À la demande du CNRS, ces quatre GIS ont produit des « livres blancs » faisant le bilan des études dans leurs domaines respectifs. Une synthèse de ces livres blanc a été réalisée et une journée d’étude organisée à Paris le 24 octobre dernier. Les livres blancs sont accessibles librement et constituent des documents fort utiles pour faire le point sur les équipes de recherche, les moyens humains et les centres de documentation spécialisés concernant le Moyen-Orient et les mondes musulmans, les Amériques, l’Asie et le Pacifique, et l’Afrique.
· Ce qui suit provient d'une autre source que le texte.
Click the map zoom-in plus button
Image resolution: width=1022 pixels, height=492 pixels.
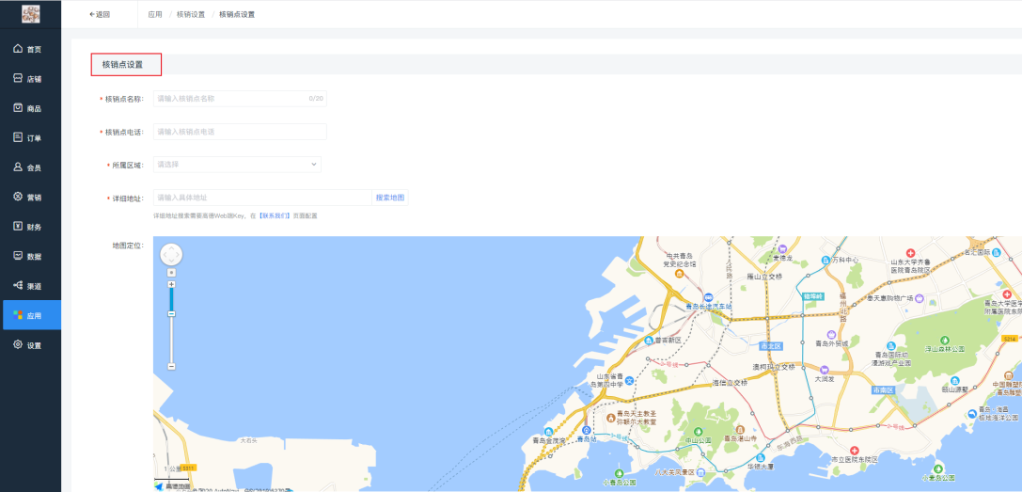click(x=171, y=283)
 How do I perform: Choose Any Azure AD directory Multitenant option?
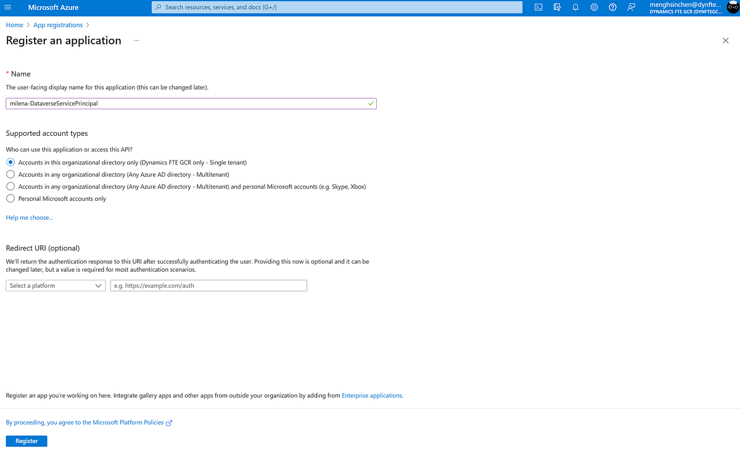point(9,174)
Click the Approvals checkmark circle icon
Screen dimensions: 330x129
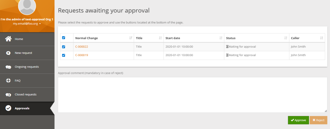[x=8, y=108]
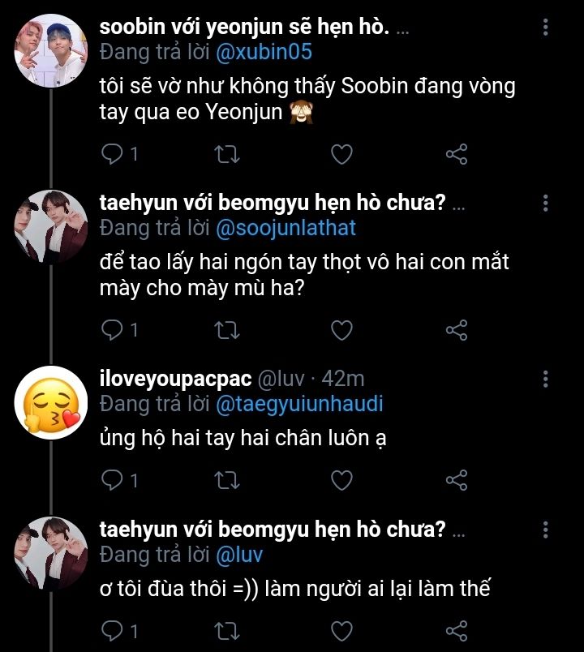Retweet the tweet replying to @xubin05
This screenshot has height=652, width=584.
click(228, 153)
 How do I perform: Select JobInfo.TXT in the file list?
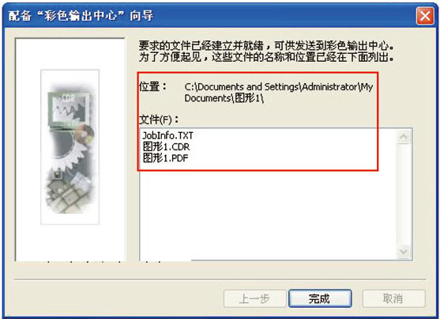coord(167,135)
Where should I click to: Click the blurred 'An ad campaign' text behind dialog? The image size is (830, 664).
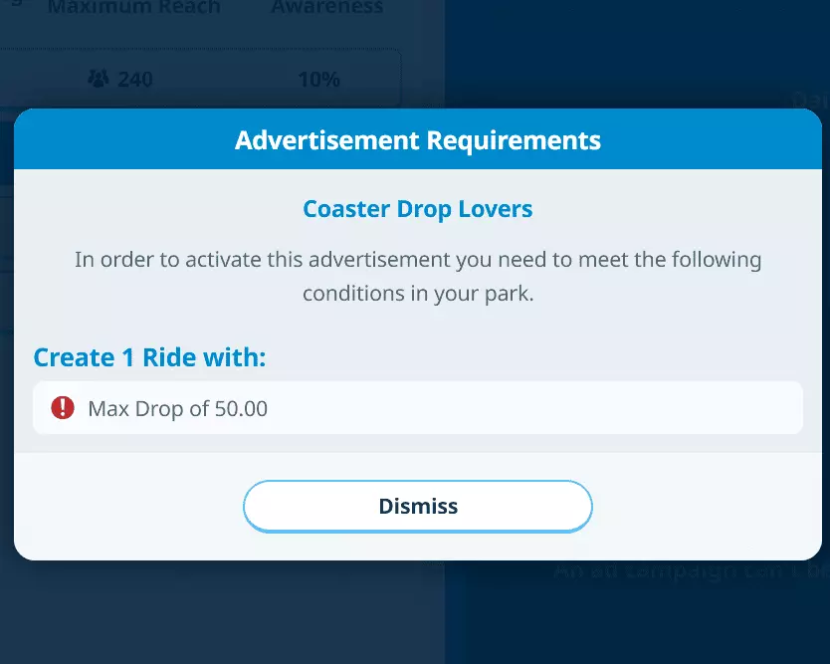pos(687,571)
À l’été 2014, Mmes Streiff-Fénart, Ballarin et Lesclingand, chercheuses de l’URMIS impliquées dans la rédaction du livre blanc sur les études africaines, ont pris contact avec les collègues de la BU Saint Jean d’Angély, qui avaient déjà noué des relations de longue date avec leur laboratoire. Elles souhaitaient collecter des informations sur les thèses et les articles concernant l’Afrique. Leur demande a été essentiellement étudiée par le département d’ingénierie documentaire des BU, qui leur a proposé d’extraire et d’enrichir semi-automatiquement des données bibliographiques à partir de différentes sources.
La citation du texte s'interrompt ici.